Work required.
Copy out the stretch of the listing from the line containing "How do I perform: Switch to the 網路 tab?" through the line containing "pyautogui.click(x=659, y=31)", swapping each "icon" for "symbol" and changing nothing else.

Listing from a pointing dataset
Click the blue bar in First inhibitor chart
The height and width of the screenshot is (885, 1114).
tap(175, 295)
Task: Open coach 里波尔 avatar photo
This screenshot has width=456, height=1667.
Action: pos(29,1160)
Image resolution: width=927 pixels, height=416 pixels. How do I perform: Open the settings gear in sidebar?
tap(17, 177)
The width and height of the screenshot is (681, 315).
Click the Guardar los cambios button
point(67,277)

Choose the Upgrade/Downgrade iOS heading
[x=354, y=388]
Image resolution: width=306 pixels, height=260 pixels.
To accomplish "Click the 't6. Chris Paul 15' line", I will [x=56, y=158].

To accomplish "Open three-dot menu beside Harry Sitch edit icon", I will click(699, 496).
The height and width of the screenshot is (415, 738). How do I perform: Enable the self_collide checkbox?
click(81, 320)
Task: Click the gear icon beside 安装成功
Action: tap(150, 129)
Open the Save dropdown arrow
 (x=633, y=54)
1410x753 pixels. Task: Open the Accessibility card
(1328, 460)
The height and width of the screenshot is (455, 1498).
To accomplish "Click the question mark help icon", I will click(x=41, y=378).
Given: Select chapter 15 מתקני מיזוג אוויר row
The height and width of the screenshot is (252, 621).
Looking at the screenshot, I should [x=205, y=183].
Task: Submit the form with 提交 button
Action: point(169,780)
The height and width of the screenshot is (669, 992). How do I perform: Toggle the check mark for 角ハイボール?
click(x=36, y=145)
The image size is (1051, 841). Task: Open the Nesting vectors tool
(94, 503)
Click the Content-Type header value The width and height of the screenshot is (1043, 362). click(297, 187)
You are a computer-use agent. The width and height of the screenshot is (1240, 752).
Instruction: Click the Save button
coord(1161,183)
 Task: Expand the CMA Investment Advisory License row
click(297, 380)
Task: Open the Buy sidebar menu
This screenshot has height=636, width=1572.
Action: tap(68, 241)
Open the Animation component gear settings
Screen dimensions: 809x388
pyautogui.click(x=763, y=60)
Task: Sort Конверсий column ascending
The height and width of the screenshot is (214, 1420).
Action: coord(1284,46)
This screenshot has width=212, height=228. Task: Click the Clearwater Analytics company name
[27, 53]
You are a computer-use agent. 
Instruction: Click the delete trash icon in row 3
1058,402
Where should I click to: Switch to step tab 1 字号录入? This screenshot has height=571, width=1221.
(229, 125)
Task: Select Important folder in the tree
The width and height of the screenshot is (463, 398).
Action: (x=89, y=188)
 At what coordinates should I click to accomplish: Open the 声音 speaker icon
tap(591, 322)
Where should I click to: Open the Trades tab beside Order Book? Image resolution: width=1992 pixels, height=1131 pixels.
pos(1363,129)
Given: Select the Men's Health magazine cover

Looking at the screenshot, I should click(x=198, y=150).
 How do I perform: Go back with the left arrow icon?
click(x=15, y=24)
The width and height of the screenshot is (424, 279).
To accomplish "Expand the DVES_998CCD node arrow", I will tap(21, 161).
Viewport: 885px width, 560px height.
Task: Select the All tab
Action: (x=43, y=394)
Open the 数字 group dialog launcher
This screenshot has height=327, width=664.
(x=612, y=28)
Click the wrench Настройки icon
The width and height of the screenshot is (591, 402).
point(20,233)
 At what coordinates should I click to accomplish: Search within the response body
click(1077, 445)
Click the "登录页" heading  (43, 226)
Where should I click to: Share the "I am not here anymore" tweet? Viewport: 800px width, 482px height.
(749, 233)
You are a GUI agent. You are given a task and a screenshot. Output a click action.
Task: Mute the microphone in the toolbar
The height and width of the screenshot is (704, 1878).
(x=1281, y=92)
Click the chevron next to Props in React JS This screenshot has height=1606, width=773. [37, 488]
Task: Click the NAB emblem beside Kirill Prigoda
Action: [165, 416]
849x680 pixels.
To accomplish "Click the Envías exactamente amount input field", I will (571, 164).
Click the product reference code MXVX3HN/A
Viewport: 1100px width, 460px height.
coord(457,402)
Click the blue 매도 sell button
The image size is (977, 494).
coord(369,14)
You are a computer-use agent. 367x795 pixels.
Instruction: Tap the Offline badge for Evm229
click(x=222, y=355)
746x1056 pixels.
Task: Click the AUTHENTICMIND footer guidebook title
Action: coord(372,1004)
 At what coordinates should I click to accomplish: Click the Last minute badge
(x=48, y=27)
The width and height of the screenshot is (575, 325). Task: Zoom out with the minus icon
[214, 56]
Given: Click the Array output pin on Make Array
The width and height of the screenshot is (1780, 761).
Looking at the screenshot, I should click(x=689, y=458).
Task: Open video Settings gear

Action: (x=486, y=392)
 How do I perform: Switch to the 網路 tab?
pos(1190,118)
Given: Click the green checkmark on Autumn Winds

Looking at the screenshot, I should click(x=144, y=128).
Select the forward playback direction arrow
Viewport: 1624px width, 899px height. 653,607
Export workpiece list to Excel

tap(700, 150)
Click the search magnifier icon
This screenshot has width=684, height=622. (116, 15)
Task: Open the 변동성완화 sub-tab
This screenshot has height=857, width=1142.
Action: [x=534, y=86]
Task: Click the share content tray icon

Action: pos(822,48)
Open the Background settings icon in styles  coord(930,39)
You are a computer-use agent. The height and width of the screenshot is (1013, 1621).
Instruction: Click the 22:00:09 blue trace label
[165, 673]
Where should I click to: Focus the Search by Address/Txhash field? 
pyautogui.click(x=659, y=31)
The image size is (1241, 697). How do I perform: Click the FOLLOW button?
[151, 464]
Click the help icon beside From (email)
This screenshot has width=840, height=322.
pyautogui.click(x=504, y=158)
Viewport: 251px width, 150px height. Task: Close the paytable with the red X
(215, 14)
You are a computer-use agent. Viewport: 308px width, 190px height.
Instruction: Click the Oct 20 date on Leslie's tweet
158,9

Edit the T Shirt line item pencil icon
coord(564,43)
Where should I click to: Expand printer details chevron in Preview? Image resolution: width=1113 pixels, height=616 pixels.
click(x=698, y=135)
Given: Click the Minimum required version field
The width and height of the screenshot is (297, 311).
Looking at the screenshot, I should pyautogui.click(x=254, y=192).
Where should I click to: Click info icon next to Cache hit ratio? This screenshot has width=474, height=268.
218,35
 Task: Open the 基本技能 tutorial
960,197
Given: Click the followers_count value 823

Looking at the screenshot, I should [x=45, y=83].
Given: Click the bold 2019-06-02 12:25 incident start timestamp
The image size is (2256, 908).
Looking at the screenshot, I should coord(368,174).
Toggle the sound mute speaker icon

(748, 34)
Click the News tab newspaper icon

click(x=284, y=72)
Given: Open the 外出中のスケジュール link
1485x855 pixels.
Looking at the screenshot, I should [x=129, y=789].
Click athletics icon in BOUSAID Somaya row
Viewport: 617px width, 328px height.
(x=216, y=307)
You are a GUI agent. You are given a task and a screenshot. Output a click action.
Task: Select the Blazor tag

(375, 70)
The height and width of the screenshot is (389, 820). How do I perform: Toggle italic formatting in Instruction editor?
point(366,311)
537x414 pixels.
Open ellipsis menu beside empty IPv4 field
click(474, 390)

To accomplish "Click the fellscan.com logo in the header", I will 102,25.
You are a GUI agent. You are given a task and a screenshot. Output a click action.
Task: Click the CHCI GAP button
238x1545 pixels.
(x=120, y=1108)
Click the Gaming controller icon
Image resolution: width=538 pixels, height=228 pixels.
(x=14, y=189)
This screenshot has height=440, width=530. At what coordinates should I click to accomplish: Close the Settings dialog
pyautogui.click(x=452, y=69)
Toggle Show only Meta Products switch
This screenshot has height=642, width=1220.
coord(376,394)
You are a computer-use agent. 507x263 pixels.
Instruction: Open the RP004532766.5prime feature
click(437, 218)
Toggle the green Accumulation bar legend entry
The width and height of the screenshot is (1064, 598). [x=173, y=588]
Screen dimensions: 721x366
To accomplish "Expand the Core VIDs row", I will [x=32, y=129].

Solution for this problem.
 How do I perform: Switch to the 網路 tab?
pos(1190,118)
Given: Click the green checkmark on Autumn Winds

Looking at the screenshot, I should click(x=144, y=128).
Select the forward playback direction arrow
Viewport: 1624px width, 899px height. 653,607
Export workpiece list to Excel

tap(700, 150)
Click the search magnifier symbol
This screenshot has width=684, height=622. (116, 15)
Task: Open the 변동성완화 sub-tab
This screenshot has height=857, width=1142.
Action: [x=534, y=86]
Task: Click the share content tray symbol

Action: pos(822,48)
Open the Background settings symbol in styles  coord(930,39)
You are a computer-use agent. The height and width of the screenshot is (1013, 1621).
Instruction: Click the 22:00:09 blue trace label
[165, 673]
Where should I click to: Focus the Search by Address/Txhash field? 
pyautogui.click(x=659, y=31)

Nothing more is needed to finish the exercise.